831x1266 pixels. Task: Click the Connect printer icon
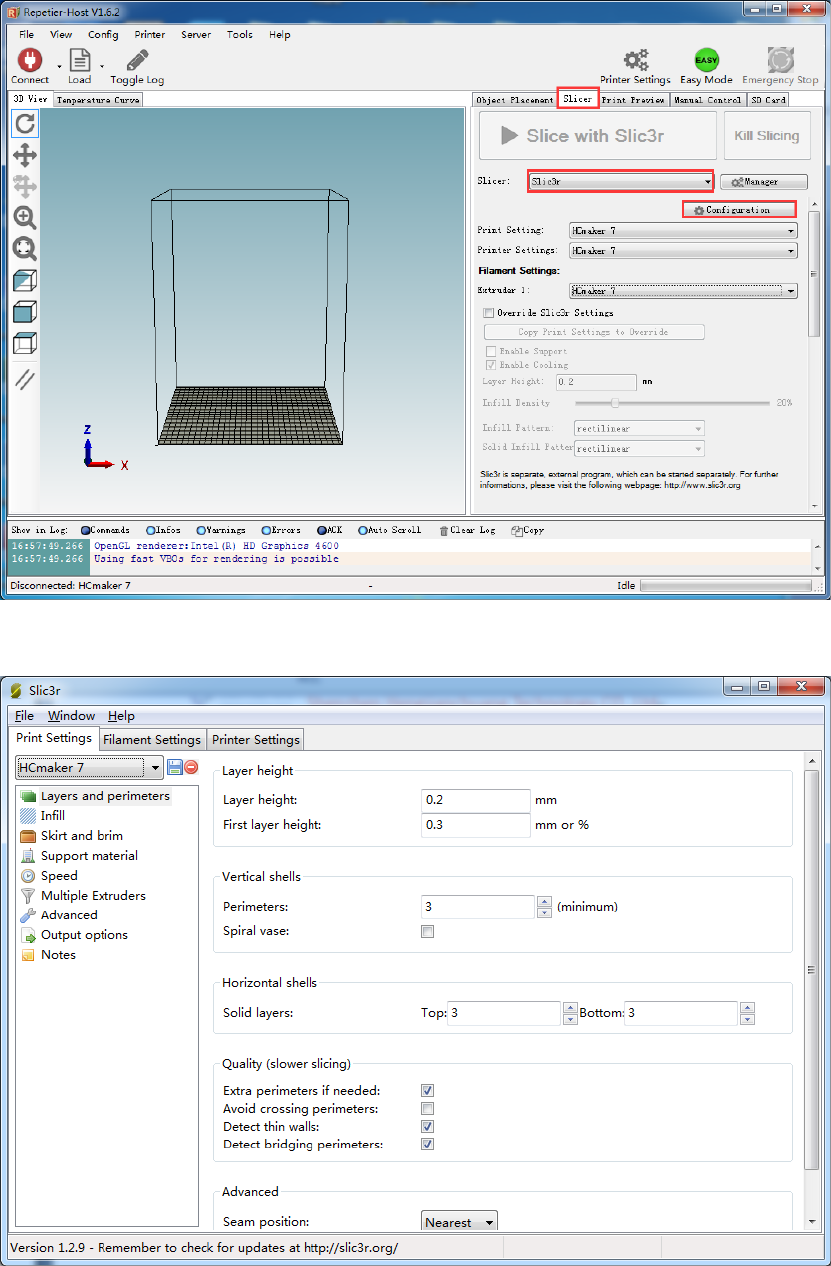[29, 60]
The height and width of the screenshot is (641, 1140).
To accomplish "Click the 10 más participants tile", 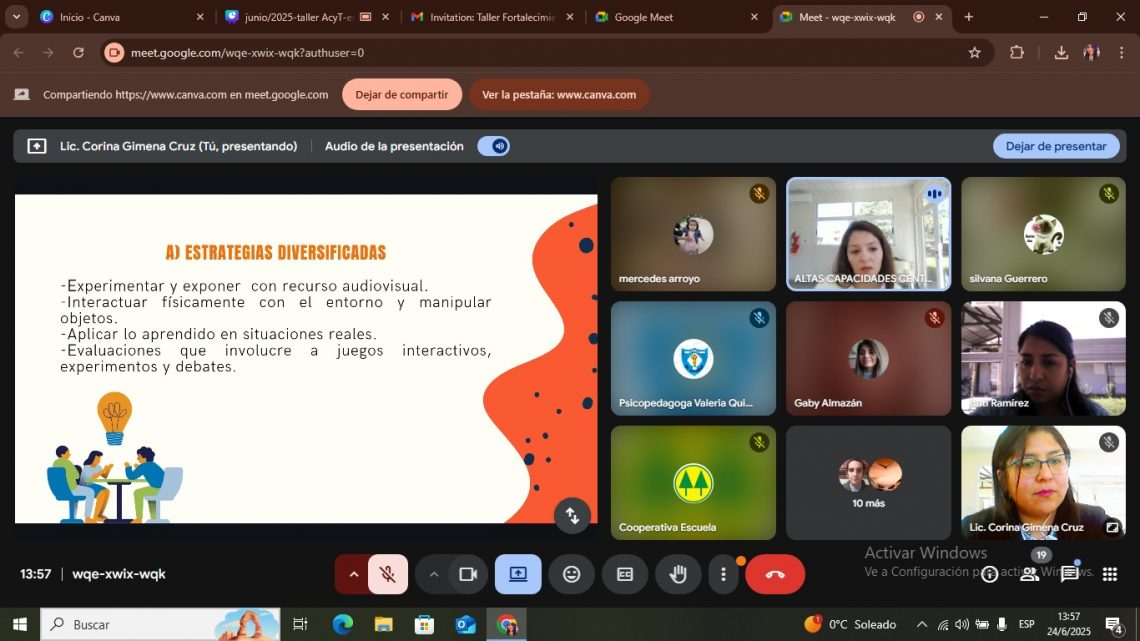I will [868, 483].
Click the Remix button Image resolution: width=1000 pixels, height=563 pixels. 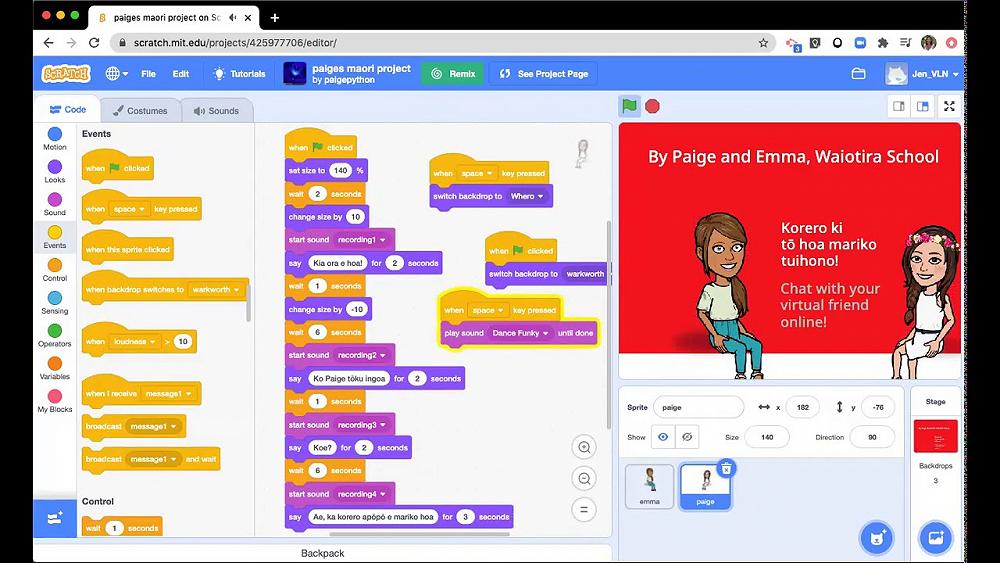tap(453, 74)
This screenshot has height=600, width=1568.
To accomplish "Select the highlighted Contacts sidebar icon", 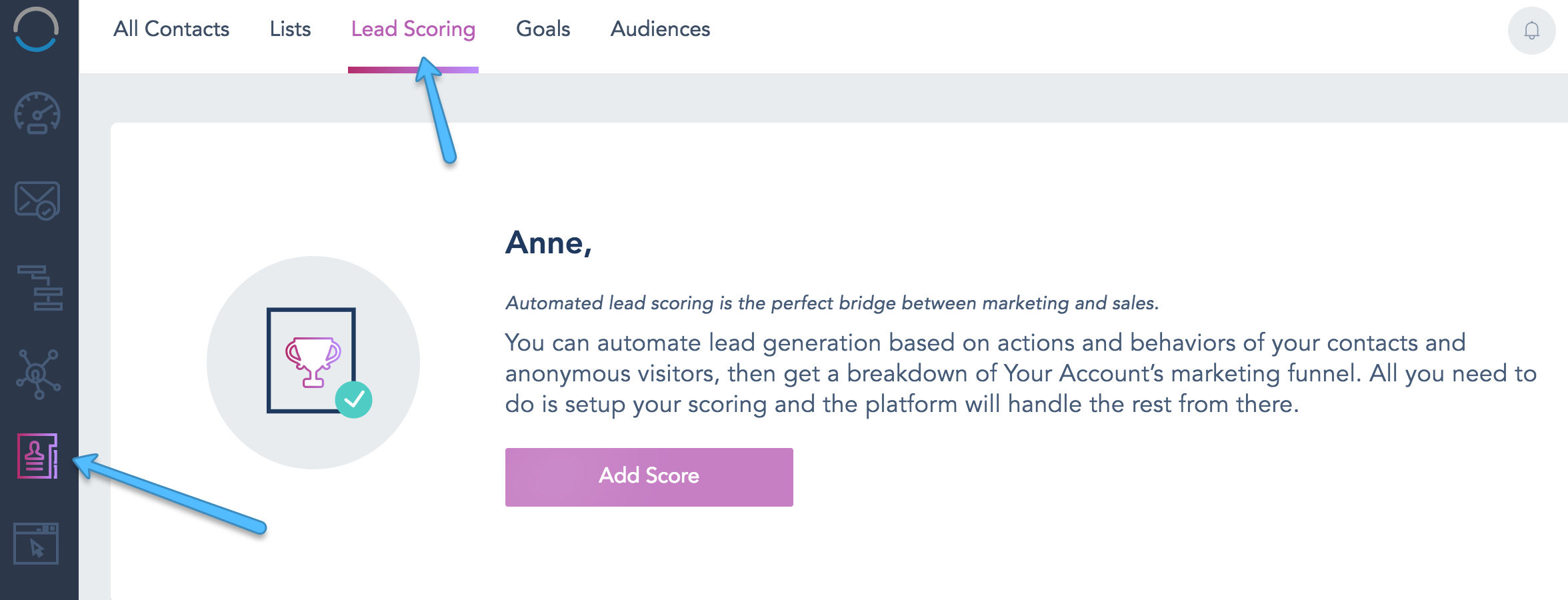I will [x=37, y=456].

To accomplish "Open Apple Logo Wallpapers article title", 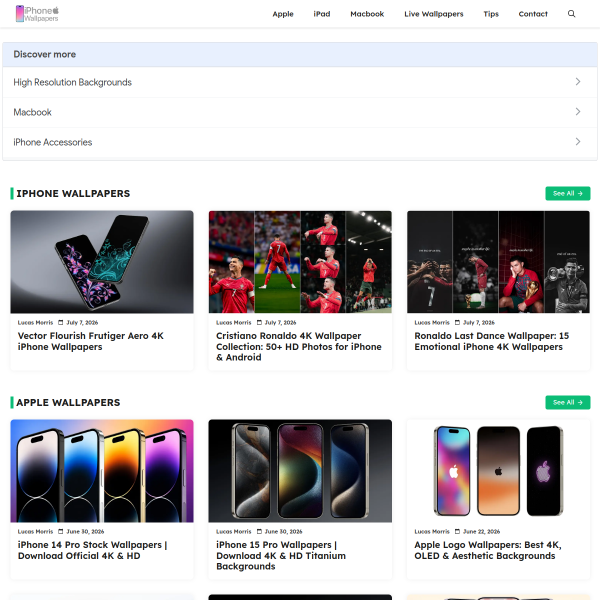I will (x=488, y=550).
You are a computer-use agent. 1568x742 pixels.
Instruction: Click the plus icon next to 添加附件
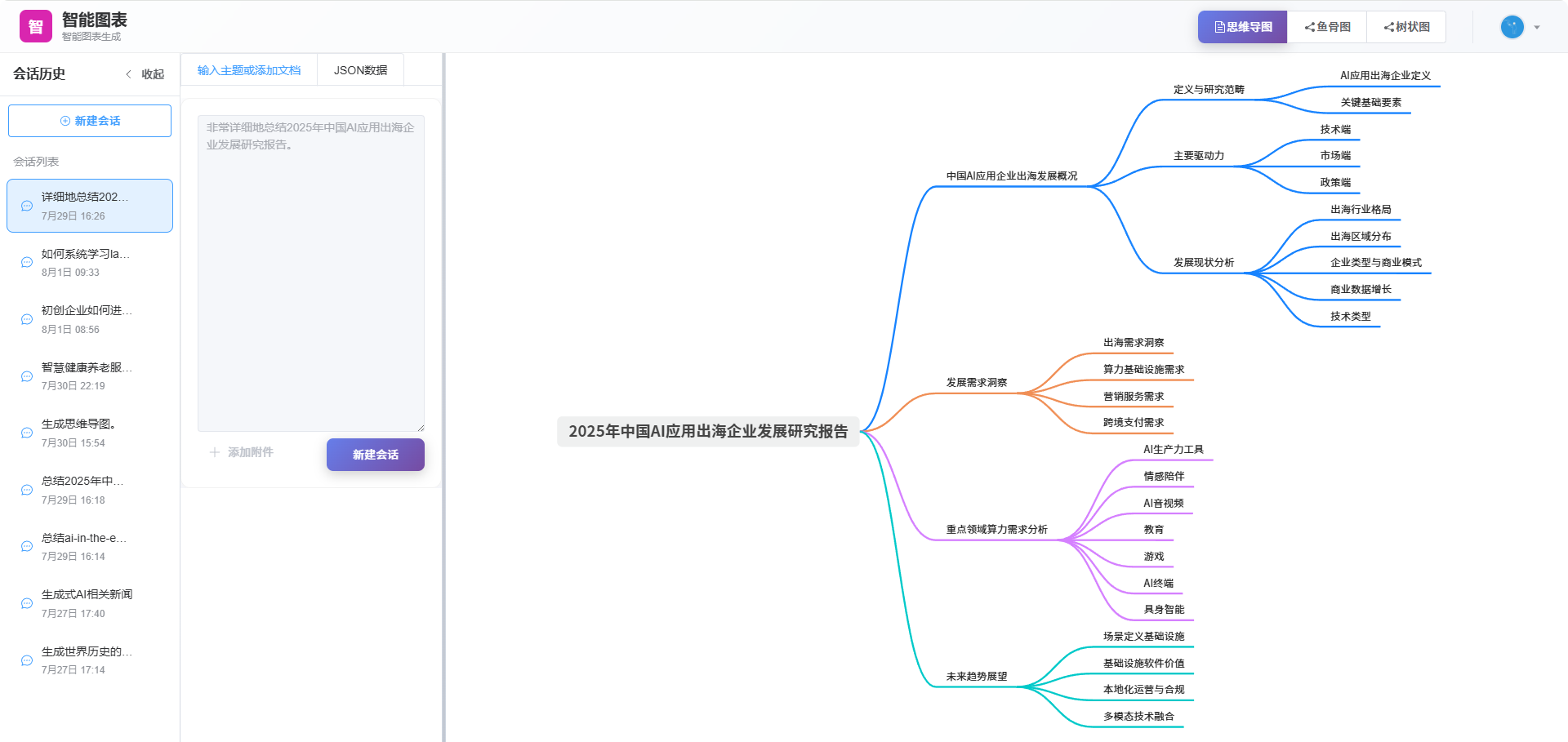215,452
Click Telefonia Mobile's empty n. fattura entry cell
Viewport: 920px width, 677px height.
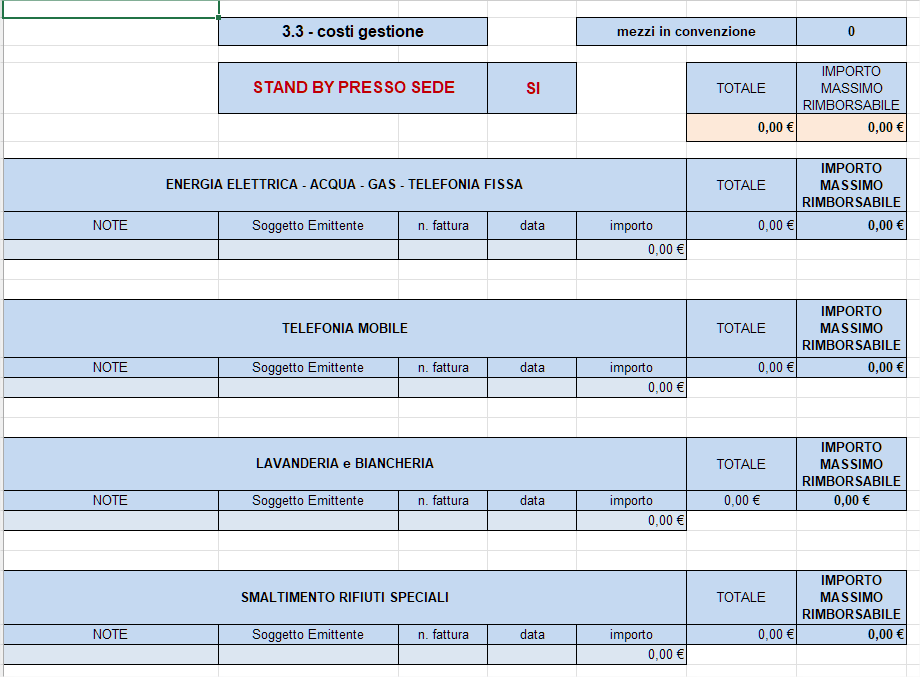coord(443,388)
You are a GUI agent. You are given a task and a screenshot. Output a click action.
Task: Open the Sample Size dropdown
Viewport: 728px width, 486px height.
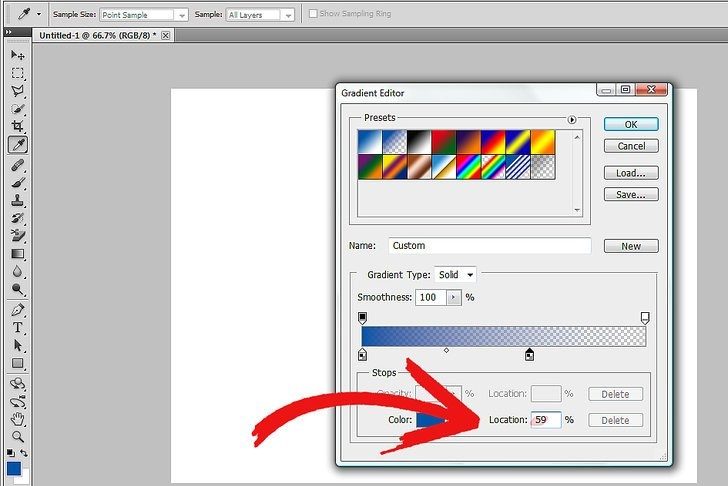[143, 15]
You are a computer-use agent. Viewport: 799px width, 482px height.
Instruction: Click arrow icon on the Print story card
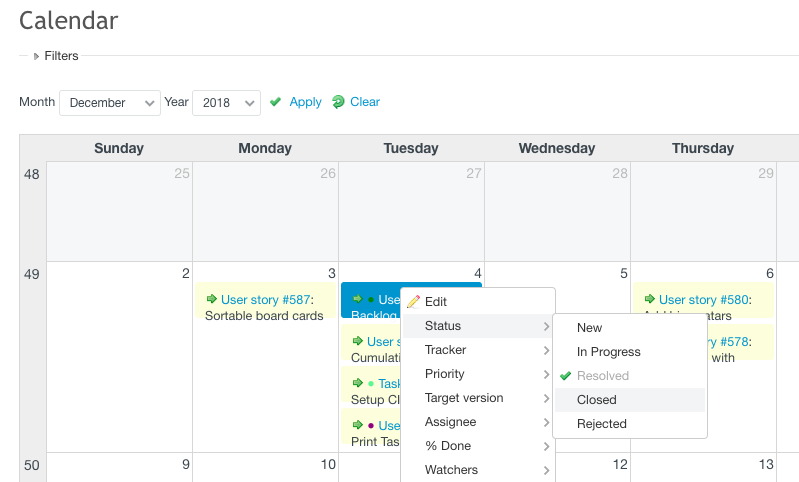pyautogui.click(x=357, y=425)
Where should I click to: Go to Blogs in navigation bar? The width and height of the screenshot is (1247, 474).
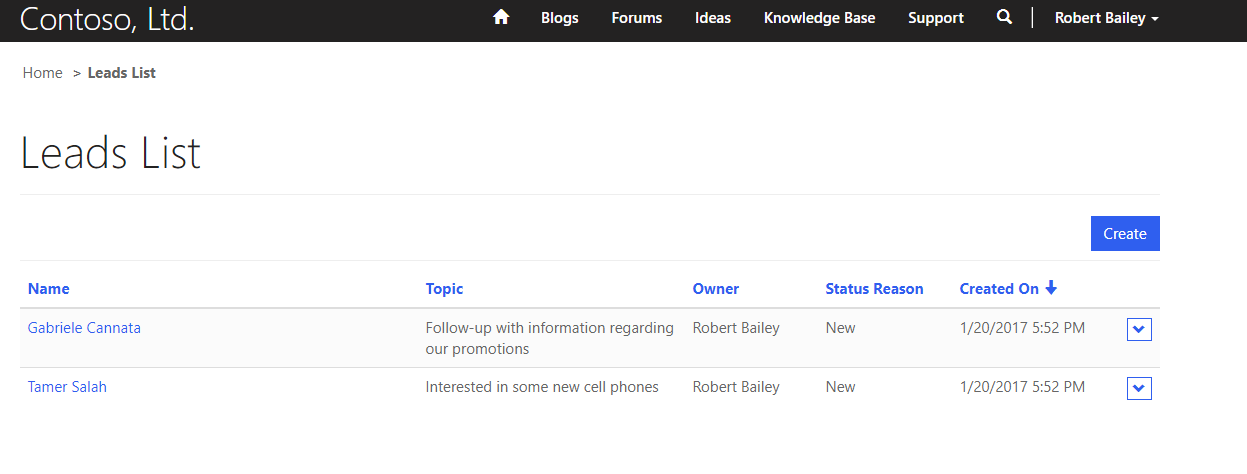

TASK ITEM: From the line containing "You are a computer-use agent. Viewport: 799px" down to the last line of the records above, repeat every line exactly and nothing else, dropping any pictures.

RESULT OF THE EXERCISE:
You are a computer-use agent. Viewport: 799px width, 482px height.
Instruction: Click arrow icon on the Print story card
pyautogui.click(x=357, y=425)
Where should I click to: Go to Blogs in navigation bar? The width and height of the screenshot is (1247, 474).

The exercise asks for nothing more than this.